Privacy and security: There must be a secure connection between researchers and individuals for large amounts of traceable health information without risk of privacy exposure. Establishing a balance among security, privacy, accessibility, and usability will continue to be a difficult challenge [42]. Privacy and security are indispensable components of any information system, including DC systems [48]. Notably, individuals are more concerned about the disclosure of their information because health data contains sensitive personal information. Therefore, DC systems must be implemented alongside privacy and security technologies that data subjects are able to use with trust.
Technical trends
The articles that examined technological advancements addressed system implementation and related technologies for applying the DC concept (Additional file 2). A discernible trend toward the implementation of DC systems utilizing blockchain technology has been identified. With two exceptions [52, 56] that put forth a web-based DC system, the majority of the articles examined the application of blockchain technology. Permissioned blockchain was mostly utilized, rather than permissionless public blockchain. The most widely used platform was Hyperledger Fabric [53, 55, 57]. Hyperledger Composer [48, 49] was also mentioned, but this platform has been deprecated since August 2019. One article used Hyperledger Besu [55]. Prominent digital assets that were stored on a blockchain network comprised consent histories and hash values pertaining to personal health data. The personal health data was stored separately in external storage rather than on the blockchain, and the hash value or identifier of the personal health data was stored on blockchain networks.

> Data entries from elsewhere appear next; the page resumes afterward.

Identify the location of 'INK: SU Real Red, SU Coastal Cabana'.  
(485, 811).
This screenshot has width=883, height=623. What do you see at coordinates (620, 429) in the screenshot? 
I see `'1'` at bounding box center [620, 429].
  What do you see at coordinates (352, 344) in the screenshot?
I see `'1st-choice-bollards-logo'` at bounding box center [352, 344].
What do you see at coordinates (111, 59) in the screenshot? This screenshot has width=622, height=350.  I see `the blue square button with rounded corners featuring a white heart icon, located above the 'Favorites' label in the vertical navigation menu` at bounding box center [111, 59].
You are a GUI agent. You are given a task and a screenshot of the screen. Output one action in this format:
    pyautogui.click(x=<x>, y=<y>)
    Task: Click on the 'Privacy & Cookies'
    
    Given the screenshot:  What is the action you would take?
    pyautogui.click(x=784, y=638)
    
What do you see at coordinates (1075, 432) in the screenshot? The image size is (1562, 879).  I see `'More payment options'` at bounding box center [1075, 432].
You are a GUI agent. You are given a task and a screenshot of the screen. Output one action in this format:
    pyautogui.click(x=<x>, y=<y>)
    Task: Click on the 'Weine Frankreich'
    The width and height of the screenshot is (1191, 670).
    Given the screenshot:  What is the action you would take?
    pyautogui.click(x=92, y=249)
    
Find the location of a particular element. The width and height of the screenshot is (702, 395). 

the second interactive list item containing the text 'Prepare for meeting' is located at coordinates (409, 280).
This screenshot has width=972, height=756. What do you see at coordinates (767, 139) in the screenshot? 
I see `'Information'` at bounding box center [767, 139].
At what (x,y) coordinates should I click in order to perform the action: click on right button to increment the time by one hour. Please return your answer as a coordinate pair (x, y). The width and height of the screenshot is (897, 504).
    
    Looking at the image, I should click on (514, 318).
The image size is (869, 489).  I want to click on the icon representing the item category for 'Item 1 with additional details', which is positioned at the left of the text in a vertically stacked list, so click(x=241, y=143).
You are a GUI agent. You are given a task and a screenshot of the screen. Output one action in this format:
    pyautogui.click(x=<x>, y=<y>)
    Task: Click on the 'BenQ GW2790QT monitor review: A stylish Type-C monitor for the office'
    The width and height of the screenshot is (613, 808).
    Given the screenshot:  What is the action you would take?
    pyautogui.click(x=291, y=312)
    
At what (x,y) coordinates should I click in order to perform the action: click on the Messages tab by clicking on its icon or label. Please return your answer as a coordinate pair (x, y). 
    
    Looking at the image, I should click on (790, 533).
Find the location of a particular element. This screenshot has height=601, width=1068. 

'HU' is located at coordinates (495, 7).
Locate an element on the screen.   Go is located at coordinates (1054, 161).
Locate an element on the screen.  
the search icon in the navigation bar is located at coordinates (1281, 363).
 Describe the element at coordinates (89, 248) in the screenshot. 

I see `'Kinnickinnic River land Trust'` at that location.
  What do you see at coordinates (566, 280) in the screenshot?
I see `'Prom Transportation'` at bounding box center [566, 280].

The design goals discussed in these studies were privacy, security, traceability, compatibility, and legal compliance. Since most health data contains sensitive information, most articles have considered privacy and security when implementing the DC system. Traceability is discussed with blockchain technology. Along with immutability, the representative characteristics of blockchain are accountability and transparency. All transactions that occur within a blockchain network are transparently recorded, including who initiated the transaction and when. These features enable individuals to track their data usage and follow their consent history within DC systems. However, compatibility and legal compliance were discussed less frequently than other design goals.